Author:Ann Budd, Anne Merrow
Publisher: Interweave Press
Spiral-bound: 128 pages
Price: $22.95 US
I have a confession to make. I have never met a sock knitting book I didn’t like.
To those uninitiated in the ways of sock knitting, it may seem as though all sock knitting books are much of a muchness, and that when you’ve seen one, you’ve seen them all. Having quite probably read every book about sock knitting that has ever been written, you must trust me when I tell you that, in fact, nothing could be further from the truth.
It can be argued that the hand of each designer is present in all knitwear, and nowhere is this more true I feel than in the design of the ubiquitous sock. There is something about the sock – perhaps its small scale, perhaps its utility – which concentrates a design, leaving no doubt of the type of person who designed it. There are, you see, but two types of sock designers in the world: Innovators and Traditionalists.
Patterns written by true sock Innovators are few and far between, and entire books even rarer, though they do exist. They are full of tips and clever techniques, and sock patterns, yes, but not as we know them.They start at the top, or the toe, or somewhere in between and feature sinuous cables, extreme shaping, or complex stitch work. The Gothic cathedrals of sock architecture, they break a lot of sock rules, and are anything but mindless. They cannot be knit on auto pilot, and require frequent checks of the pattern to ensure success. They are not for complacent knitters, are stunning in their originality, complexity and beauty, and they do have a place in my sock knitting world. Like rich dark chocolate, I savour the experience of knitting Innovative socks, though I would never try to make a meal of them.

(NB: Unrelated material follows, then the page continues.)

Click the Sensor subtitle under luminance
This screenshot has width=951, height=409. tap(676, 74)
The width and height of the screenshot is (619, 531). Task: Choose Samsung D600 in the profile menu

Sock patterns created by Traditionalists, on the other hand, follow a time-honoured form. They usually, although not always, begin at the top, with directions to CO 64. As a number of stitches with which to begin a sock, sixty-four is admirable. It is divisible by 2, 4, 8, 16 and 32, meaning that any stitch pattern with a repeat of these numbers can be plugged into a standard sock pattern with relative success. When confronted by a pattern repeat requiring a different multiple, the Traditionalist will simply increase or decrease the number of stitches, as well as increase or decrease the corresponding needle size, to arrive at a solution. Heels and toe construction techniques may vary between Traditionalist patterns, but are interchangeable according to preference. An adventurous Traditionalist may throw in a twisted stitch rib, or a patterned heel flap for fun, but there are really no surprises within these types of patterns.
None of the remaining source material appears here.